-------- RECORDS PROVIDED --------
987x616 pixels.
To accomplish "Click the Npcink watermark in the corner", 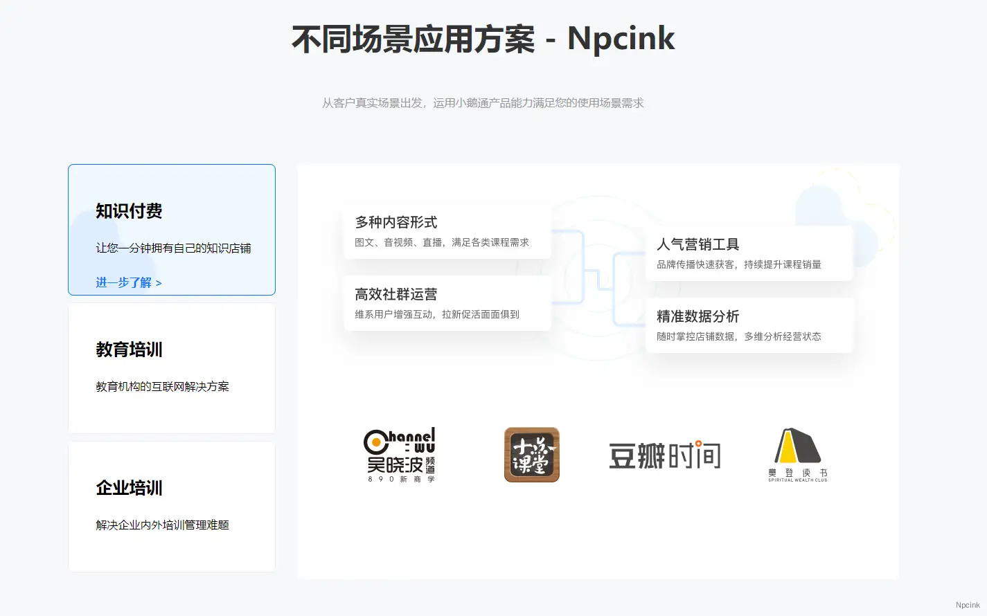I will point(968,605).
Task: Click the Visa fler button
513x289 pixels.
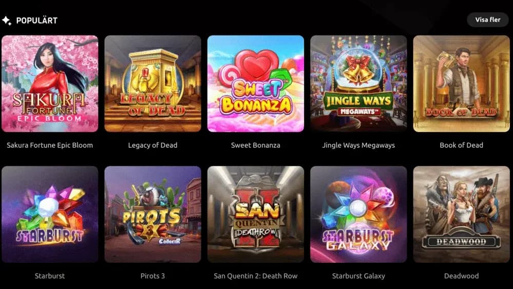Action: click(487, 20)
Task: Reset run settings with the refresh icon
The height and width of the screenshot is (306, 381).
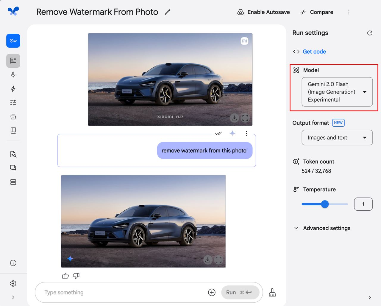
--------
▶ **WHAT YOU WILL DO**
Would you please copy every line in the data that contains the word "Task"?

▶ **ANSWER SPACE**
Task: Click the Visa fler button
Task: Reset run settings with the refresh icon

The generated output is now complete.